You’ll work together with other Incident Managers and Engineers globally to ensure solid 24/7 coverage on how we monitor, detect, respond, communicate, and mitigate incidents. 

When not managing incidents, you'll help scale our ability to respond to incidents, improve our operations, analyse data to provide insights and deepen our technical expertise in products. As a result, you’ll be seen as the protector of our users - in minimizing the impact of incidents on their business and ensuring that Paymentology is always thinking of our customers. 

  • Act as an on-call Incident Commander, responsible for driving and managing incident resolution &communications with a high level of urgency, cross-functional collaboration, and accuracy, while partnering with a global and diverse set of teams, including Engineering, Product, Customer Support, Account teams, Risk &Fraud etc. 
  • Lead all user-facing incidents across domains at Paymentology. 
  • "User First" approach to determine impact, providing accurate situation reports, facilitating comms bridges, and ensuring useful and timely external communications to users. 
  • Proactively update internal stakeholders, customers &make decisions through data and influence by partnering with Engineering, Support, and other cross-functional teams. 
  • Own the root cause analysis process while conducting post-mortems, remediations identification, and ensure problem management tasks meet SLA and user expectations. 
  • Drive improvements in the incident handling process and incident management metrics and tooling based on trends and data of our incidents in collaboration with engineering, product, and other operations teams. 
  • Ensure the creation and progression of new problem tickets for recurrent service issues in a timely manner through to closure. 
  • Drive a culture that reduces repeat incidents, helping to join the dots up through shared learning. 
  • Support the review of all incidents across all priorities to identify the thematic root causes, impacts and actions detailing accurate and timely reports to key forums to drive improved decision making.  
  • Contribute ideas to evolve our processes, working practices and stakeholder relationships so that we continue to be recognised as a high performing, value adding team. 

What it takes to succeed:

We're looking for a customer obsessed, critical thinker who can join the dots up from multiple data points and someone who loves driving a timely solution to complex problems by facilitating, challenging, and getting the best out of the team you assemble during an incident to drive the right outcomes for our customers.  

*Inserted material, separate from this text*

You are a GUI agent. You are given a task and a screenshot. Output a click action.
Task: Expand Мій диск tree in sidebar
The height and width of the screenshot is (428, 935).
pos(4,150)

  • 4+ years of demonstrable major incident experience for organizations that run mission critical applications or always-on SaaS environments. 
  • Demonstrated ability to lead multiple incidents concurrently with authority and influence responders with agency and reasoning skills to resolve ambiguous problems and drive to root cause. 
  • Intermediate understanding of application development, application architectures, and applications deployed in cloud environments. 
  • Good understanding of infrastructure, including physical, virtual, and container-based platforms 
  • Demonstrated quantitative, and analytical skills in data manipulation using SQL, Splunk or other tools. 
  • Excellent task management skills &must be detail-oriented with the ability to remain composed, methodical, and think fast in a high-pressured environment. 
  • Exceptional written and verbal English communication skills, with the ability to translate complex technical issues for internal and external stakeholders. 
  • Strong awareness of their teams’ abilities and know that our people are our biggest asset. 
  • Proven ability to lead with influence, work methodically and calmly under pressure, facilitating and collaborating with colleagues to deliver the right outcomes for our business and customers. 
  • Ability to learn quickly – we provide a training programme that requires self-driven learning. This is a key component to help ramp-up in the job as well as progress your career quickly. 
  • A love of technology – an ideal candidate will have technology running through their veins and impart that passion to clients and the rest of the team. 
  • Self-motivated with the ability to work in a fast-moving environment. 
  • The role does require weekend support as part of a rotating shift-based coverage.  As we mature, we may consider moving this to an on-call arrangement.

Preferred Experience:  
  • Domain expertise in classes of incidents such as technical, privacy, security, or crisis with a strong desire to continuously learn about our products, technical issues, and systems. 
  • Ability to review complex technical details regarding ongoing issues/events and convey the key details to senior stakeholders to facilitate real-time decision making. 
  • Experience with broad user-facing communications (e.g., status pages) and/or targeted communications (e.g., direct emails, support ticket responses). 
  • Familiarity operating or managing distributed architectures with the ability to correlate system behaviours based on known inter-dependencies. 
  • Demonstrated understanding of full stack development and support. 
  • A solid &demonstratable understanding of Proven experience of working with ITIL disciplines, (Event, Incident, Problem, Change &CSI). 

This is a full-time, remote contractor position and we are looking for candidates in EMEA. Working flexible hours and shifts is essential for our remote team to function.